El ejército palmireno se ejercitaba sin descanso. Una y otra vez Zabdas y Giorgios dirigían cargas de caballería, maniobras de infanteria y prácticas de tiro con arco. Las fraguas de los talleres de las herrerías de Palmira trabajaban noche y día fabricando cotas de malla, corazas, cascos, grebas y muñequeras, puntas de flecha y de lanza, puñales y espadas. El soniquete de los martillos de los herreros forjando el metal no dejaba de sonar ni un solo momento.
Mensajeros en nombre de Zenobia habían partido en todas las direcciones para reclutar mercenarios. A los que se alistaban se les ofrecía una soldada de cuatro denarios al día, el doble de lo que cobraban los legionarios romanos, y se les garantizaba una paga extra de cien denarios si se mantenían al menos dos años en las filas del ejército, además de proporcionarles armas y vestido.

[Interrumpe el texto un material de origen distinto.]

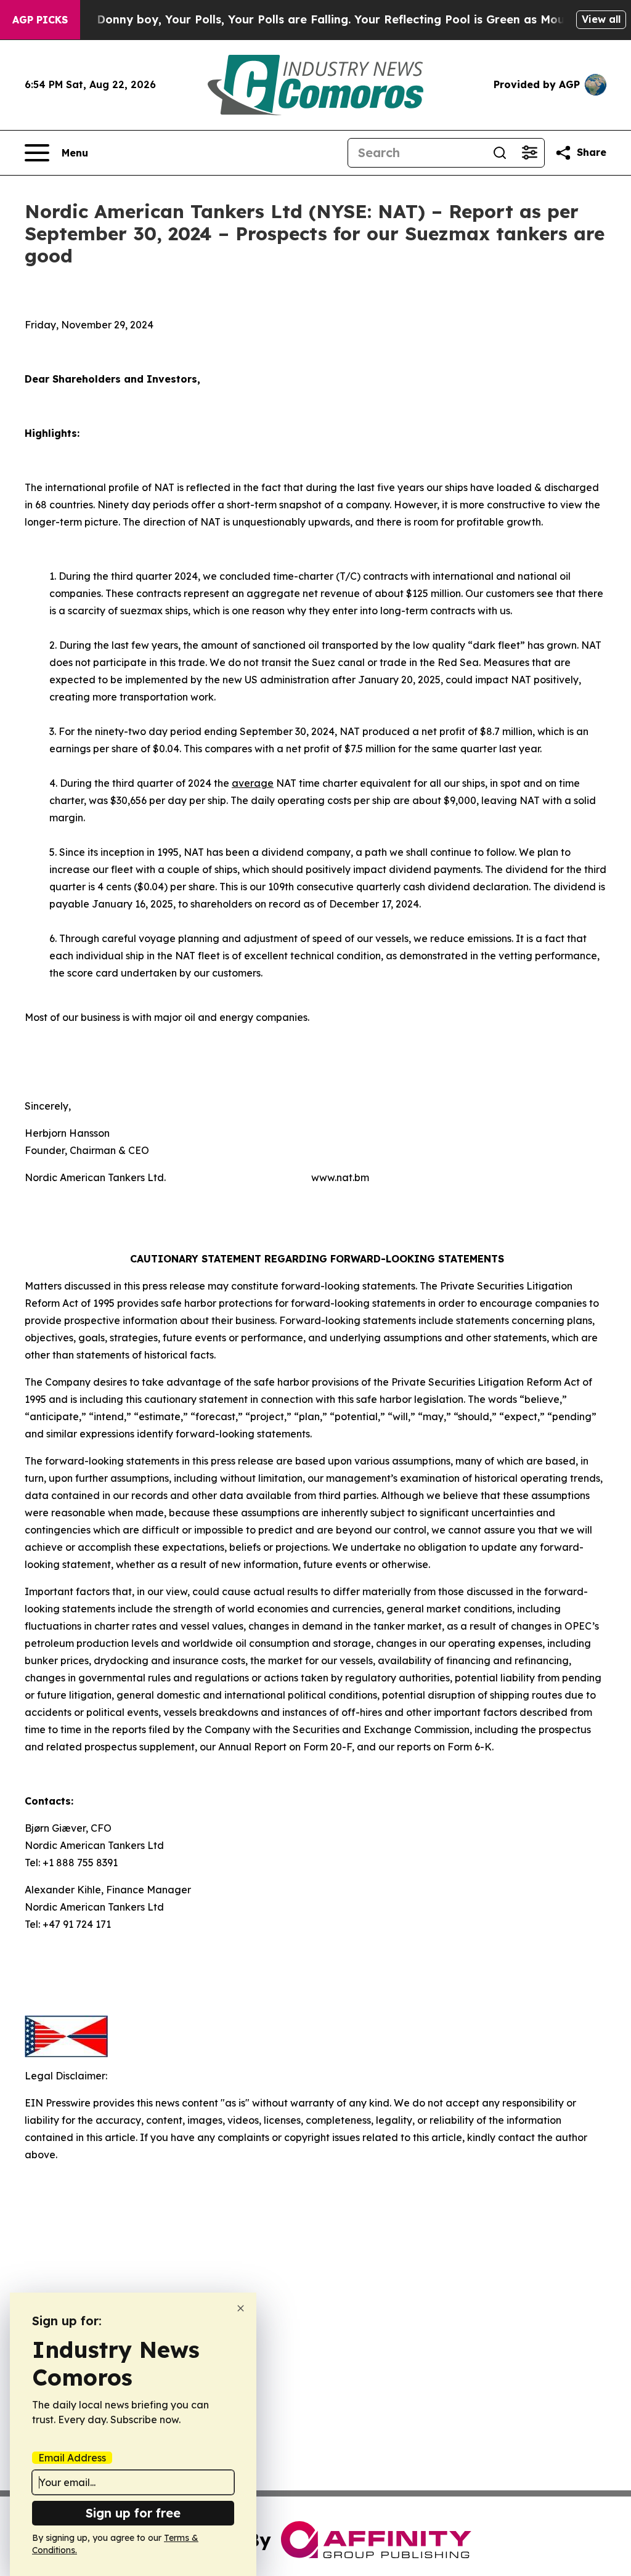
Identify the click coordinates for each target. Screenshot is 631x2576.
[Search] (500, 153)
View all (601, 19)
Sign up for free (133, 2513)
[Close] (240, 2308)
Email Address (72, 2458)
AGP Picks (40, 20)
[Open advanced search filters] (529, 153)
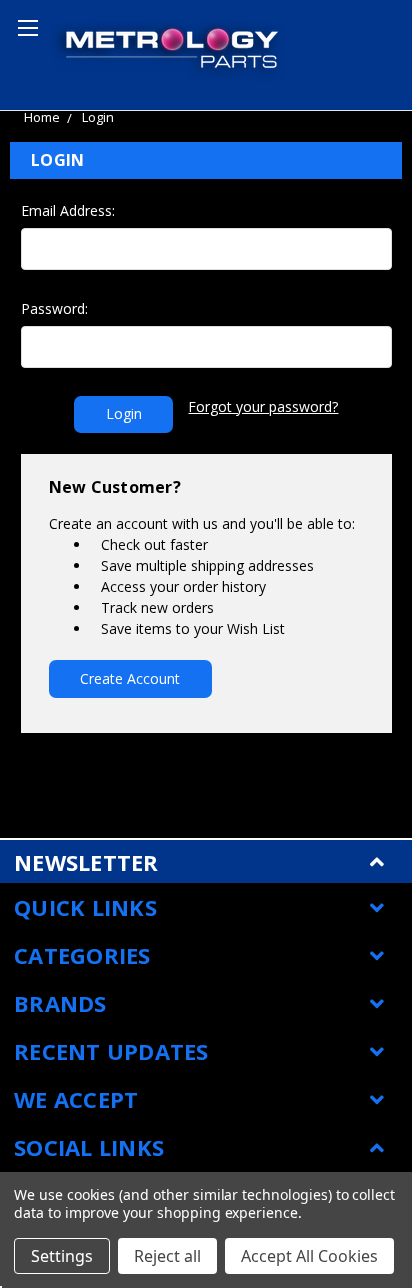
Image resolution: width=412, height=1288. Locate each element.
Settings (62, 1256)
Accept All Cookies (309, 1256)
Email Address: (68, 210)
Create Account (130, 678)
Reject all (167, 1256)
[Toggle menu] (25, 25)
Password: (54, 308)
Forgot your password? (263, 406)
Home (42, 117)
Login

El general Zabdas, durante un descanso para comer y refrescarse tras un ejercicio de caballería, estaba serio y pensativo. Sentado a la puerta de su pabellón de campaña, sostenía entre sus piernas una escudilla con un guiso de venado y legumbres al que no prestaba la menor atención. Su mirada, perdida en el horizonte, denotaba una profunda preocupación.
—El estofado de ciervo es excelente, general; si dejas que se enfríe perderá buena parte de su sabor —le avisó Giorgios.
—No tengo apetito. Hace varios días que siento molestias en los riñones y cierto dolor al orinar.
—Pitágoras, uno de los más grandes sabios griegos, recomendaba no orinar de cara al sol.
—No parece muy sabio tu compatriota. Aquí decimos que no hay que orinar de cara al viento —ironizó Zabdas.
—Esa dolencia que te afecta es habitual entre los legionarios del
limes
del Danubio. Los médicos la remediaban con tecólito, una especie de piedra con forma de aceituna, disuelta en agua. Sirve para expulsar las piedras del riñón y para aliviar el dolor de la vejiga.
—Haré que me preparen un brebaje, tal vez surta efecto.
—Pero entre tanto deberás alimentarte. Si queremos derrotar a los romanos tenemos que comer bien, ya lo sabes: un soldado hambriento es un soldado débil.
—¿Crees que podremos con ellos?
—Es probable; siempre, claro está, que los dioses de Palmira nos sean propicios y se impongan a Mitra, el dios solar al que venera Aureliano —ironizó Giorgios.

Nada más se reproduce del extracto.